Ashley Dvorak: Teaching NGS the IDT way
What does a field application manager do?
The majority of what I do as a field application manager (FAM) is centered around technical customer support. One of the major responsibilities of the role is being in the field with customers, working alongside them in the lab and helping them set up NGS technology like target enrichment or NGS library prep solutions. That includes running through experiments from the very front end of what we support in the workflow—library prep and adapters. We are often on site preparing a sample with DNA that they already have, and then that sample would be captured with our lockdown probes or Discovery Pools—whichever target enrichment technology the customer is using.
I take them through the entire workflow or process up through the quality control (QC) step. After QC, the sample is ready to be sequenced and that's usually where Illumina’s support comes in. We give a lot of guidance as to how to do the sequencing, but IDT’s products only support the workflow up until that point. During our time in the customer's lab we go over the technical details of the workflow and the product, sharing specifics about its purpose and how it works. We like to show slides to illustrate a process, which makes it easier for the customers to understand when you walk them through what’s happening step by step.
We also go through some form of analysis with the customer. Again, analysis isn’t something that we have a specific product for, but the other FAMs and I serve as subject matter experts—we're very knowledgeable when it comes to analysis of the sequencing results. What we like to do is go over with customers what they should expect performance-wise from our products and give them as little or as much detail as they want. For the ones who are really interested in understanding what to look for or how to understand if their experiment was a success, we will go through that kind of thing with them, too.
How often do you do these types of site visits?
Generally, I do one to two site visits like this per month.
And then do you continue to communicate with that team afterward?
Yes, absolutely. There’s a pre- and post-sale technical support aspect to our role. That includes supporting customers from the first research and comparison steps until the end, where we're actually implementing the assay on site. And we support them afterwards, too.
Do you find that a lot of teams have similar questions?

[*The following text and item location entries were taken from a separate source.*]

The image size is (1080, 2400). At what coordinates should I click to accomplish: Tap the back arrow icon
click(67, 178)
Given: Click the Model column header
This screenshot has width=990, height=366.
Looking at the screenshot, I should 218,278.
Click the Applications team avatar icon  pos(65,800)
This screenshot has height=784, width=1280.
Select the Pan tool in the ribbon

There are a lot of technical, specific questions. The level of experience our customers have varies quite a bit. I've been on site with customers who don't have as much experience with NGS, they just know that their boss told them to do this and they're trying to follow directions. Those people need more direction and real day-to-day support, but there are some that hardly need you on site at all. They've probably been through another vendor’s capture protocol or they're very familiar with NGS and the technology and they have really experienced bench hands. You can tell that they really prepared for the visit, they read the protocol over and over and they can pretty much do it without any assistance. So those types of visits you're pretty much just standing there watching them go through the protocol, giving them some tips and pointers on technique, answering any questions that they have. The skill sets really vary.
What was your lab experience prior to this role?
I started at IDT about 13 years ago as part of the molecular biology R & D group, where I spent six years. During my last year in R & D we brought in NGS technology. I spent a week on site at Washington University in their NGS lab going through experiments and sequencing instrument setups, and when I came back to IDT I was able to install that here. What we realized shortly after that was that we needed more than R & D—we actually needed a dedicated product development group, because we had all these ideas about doing good research but we really didn't have a way to get all of those ideas out to the customers or the researchers. To do that, we spun off a part of our R & D team into a product development group. For two and a half or three years I was in that product development group, and that was specific to NGS and this was still bench work. I was working on developing our Lockdown™ product line during that time and then my role just slowly started to progress. I was getting asked a lot of questions by the sales team and being put in touch with customers quite frequently, and my role naturally changed into more of a support position for the products that I was developing until we officially started a field applications group. Chad Locklear was the one who actually started this group four years ago, and I was the first member on it, basically filling this need that our customers had for extra support, because NGS is such a technical field.
Where did you go to school and what did you study?
I went to Cornell College in Mount Vernon, Iowa. It’s a small, private school and I studied biochemistry and molecular biology.
Was IDT your first role out of school?
Yes! It has been my only job since college. I did get to actually live in California for a few months while I was helping open our R & D site out there and it was nice to get the chance to live somewhere else.
Have you had experiences out in the field assisting a customer in the lab that gave you new ideas for R & D or product adjustments?
Yep, absolutely. You know, customers are always really curious about trying things in different ways. Because the role is so technically focused, they know that they're talking to somebody who has experience with development and the technical side of things, someone who has a scientific-bench mind.
Do you know if other companies have similar roles to yours? Do other companies do this field work in the same way?
Yes, other companies have it, though the roles may be structured a bit differently than ours. We usually give the customer the option to go through the workflow themselves the first time. Nine times out of 10 they want to do that themselves, so they have the hands-on experience, right? That's what I suggest, anyway, because you can listen to somebody do something and you can watch it, but until you have that hands-on experience, it's hard to pick up a technique. You retain it better when you do it yourself. That's true about a lot of things, and there are a lot of things that you don't think about when you're just watching somebody else do it. It's a better learning tool.